Optimal Synthesis of Sum and Difference Beam Patterns with a Common Weight Vector for Symmetric and Asymmetric Antenna Arrays

To alleviate the complexity of feeding network design and reduce the dependence of sum and difference beam pattern synthesis on the central symmetric antenna arrays, a method generating a common weight vector to simultaneously produce these two beam patterns for symmetric and asymmetric antenna arrays is proposed. By considering the main-lobe radiation power of the sum beam pattern, sidelobe level (SLL), null depth of the difference beam pattern at the direction of the target, and difference-to-sum ratio as design parameters in the beam pattern synthesis, a new optimization problem with a nonconvex objective function and two quadratic fractional constraints is formulated.
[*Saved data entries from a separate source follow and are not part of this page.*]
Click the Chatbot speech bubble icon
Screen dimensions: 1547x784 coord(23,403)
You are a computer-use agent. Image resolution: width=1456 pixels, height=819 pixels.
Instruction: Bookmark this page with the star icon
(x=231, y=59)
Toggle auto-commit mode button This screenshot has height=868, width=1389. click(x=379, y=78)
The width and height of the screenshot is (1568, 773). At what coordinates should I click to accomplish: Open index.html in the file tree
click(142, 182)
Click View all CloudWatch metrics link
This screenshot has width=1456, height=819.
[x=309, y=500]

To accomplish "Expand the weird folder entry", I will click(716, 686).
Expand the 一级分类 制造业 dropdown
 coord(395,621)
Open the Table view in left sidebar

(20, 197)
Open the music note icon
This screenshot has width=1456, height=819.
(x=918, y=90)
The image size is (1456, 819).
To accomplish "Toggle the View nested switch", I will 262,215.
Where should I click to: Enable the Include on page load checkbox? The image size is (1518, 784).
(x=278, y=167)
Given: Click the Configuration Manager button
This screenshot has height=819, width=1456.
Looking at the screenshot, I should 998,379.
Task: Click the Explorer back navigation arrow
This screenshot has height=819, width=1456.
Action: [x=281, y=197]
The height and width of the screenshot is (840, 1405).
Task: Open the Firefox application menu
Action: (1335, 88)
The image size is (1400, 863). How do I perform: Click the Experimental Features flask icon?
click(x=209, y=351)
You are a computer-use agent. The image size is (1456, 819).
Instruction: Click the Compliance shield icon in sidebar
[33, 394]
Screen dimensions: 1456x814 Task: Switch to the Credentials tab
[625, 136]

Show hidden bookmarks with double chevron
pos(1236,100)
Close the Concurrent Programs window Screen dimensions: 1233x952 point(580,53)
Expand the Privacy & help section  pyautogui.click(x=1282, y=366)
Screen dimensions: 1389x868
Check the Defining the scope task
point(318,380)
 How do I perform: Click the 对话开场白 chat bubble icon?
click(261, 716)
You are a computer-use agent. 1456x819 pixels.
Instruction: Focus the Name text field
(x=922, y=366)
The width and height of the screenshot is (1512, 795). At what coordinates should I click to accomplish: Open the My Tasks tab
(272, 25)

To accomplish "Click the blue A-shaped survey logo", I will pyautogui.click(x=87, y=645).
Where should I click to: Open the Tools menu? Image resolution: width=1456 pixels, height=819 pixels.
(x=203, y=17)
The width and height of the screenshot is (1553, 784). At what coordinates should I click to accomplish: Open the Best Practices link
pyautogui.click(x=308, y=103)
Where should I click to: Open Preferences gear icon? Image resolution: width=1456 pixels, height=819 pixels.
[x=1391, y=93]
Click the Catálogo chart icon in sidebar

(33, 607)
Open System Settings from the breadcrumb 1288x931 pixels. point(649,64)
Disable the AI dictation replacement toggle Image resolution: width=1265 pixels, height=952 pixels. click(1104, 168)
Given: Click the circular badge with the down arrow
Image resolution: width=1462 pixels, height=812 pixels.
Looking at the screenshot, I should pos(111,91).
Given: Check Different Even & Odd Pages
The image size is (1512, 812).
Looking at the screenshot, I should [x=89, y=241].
To tackle it, we first use the variant penalty method to convert the original constrained optimization problem into a nonsmooth unconstrained one and then adopt smooth functions to approximate the nonsmooth components to obtain a smooth unconstrained optimization problem that is then solved by steepest descent. Four representative examples, namely, symmetric linear, asymmetric linear, asymmetric rectangular, and symmetric flower arrays, are implemented to demonstrate that our algorithm can simultaneously synthesize the sum and difference beam patterns with accurately controlled SLLs even in asymmetric array configurations.